Should Employers Be Held Responsible For Employee Road Traffic Accidents?

An employer has recently been convicted and fined £450,000 for health and safety breaches arising from a road traffic incident caused by a fatigued employee. Driver fatigue is the cause attributed to more than 300 fatal road traffic accidents in the UK each year and the Department of Transport suggests that up to a third of all road traffic accidents each year involve someone driving as part of their work. Is this prosecution an indication employers are now to be held to account more often for employee RTAs?

Former Principal HSE Inspector Melvin Sandell and H&S specialist Solicitor Sue Dearden consider the issues behind R -v- Renown Consultants and offer a view on what this case may mean for employers whose business encompasses road travel  by its employees.

The Facts

Almost seven years ago, on 19th June 2013, railway welders Zac Payne (aged 20) and Michael Morris, both employees of Renown Consultants Limited, died in a road traffic accident on the A1.

The work van they were in crashed into a parked van while being driven back to Doncaster following a night shift in Stevenage. Payne was driving and it was thought that he fell asleep at the wheel.

Payne had left Doncaster the previous day at 04:30 and driven to Northumberland arriving at 07:30 for work which was then not required. So, at midday he headed back to Doncaster arriving at 15:00. He was asked to deal with an overnight railway welding job in Stevenage and, with Morris, they set off from Doncaster at 19:18 arriving at 21:47. They then worked from 23:15 until 03:40 the next day. The crash happened on the A1 when they collided with a stationary vehicle at about 05:30 while on their way back to Doncaster 25 hours after Payne had begun work by driving to Northumberland. Commuting is considered part of your work when it is not to your usual place of work.

Who investigated and why?

The Office of Road and Rail (“ORR”), previously the Office of Rail Regulation, prosecuted this case.

The ORR is best known for its regulation of the rail industry’s health and safety performance, holding Network Rail and other rail infrastructure networks to account.

The ORR is also the independent monitor of Highways England (previously the Highways Agency) and has responsibility for the management of the strategic road network incorporating the motorways and main ‘A’ roads in England (including the A1 where this accident occurred).

The ORR’s prosecution of this case was due to the fact that since the Railways Act 2005, responsibility for railway related health and safety has been devolved from the HSE to the ORR. Renown supplies labour to the rail industry for rail welding and associated works on the UK’s rail infrastructure. Its jurisdiction therefore flowed from the nature of Renown’s work and not from its location on a strategic road.

Road traffic accidents would usually be investigated by the police whose primary focus is driver responsibility. In practice they rarely look beyond that to whether employers may have criminal liability when an accident occurred during work.
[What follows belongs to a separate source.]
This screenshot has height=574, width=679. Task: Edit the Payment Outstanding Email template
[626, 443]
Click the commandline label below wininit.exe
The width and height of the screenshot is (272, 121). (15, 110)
The Health and Safety at Work etc Act if interpreted broadly would give the HSE the power to investigate work related accidents which occur on the roads but they have rarely done so, leaving the police to investigate under road traffic legislation. Clearly there are resource limitations impacting on their ability to look into these matters but the Work Related Death Protocol agreed between the HSE and the Police makes it clear that if appropriate, the HSE can prosecute for work related road traffic accidents.

Prosecution of employers under health and safety legislation for work related to road traffic accidents is not entirely without precedent but it is, somewhat surprisingly, comparatively rare.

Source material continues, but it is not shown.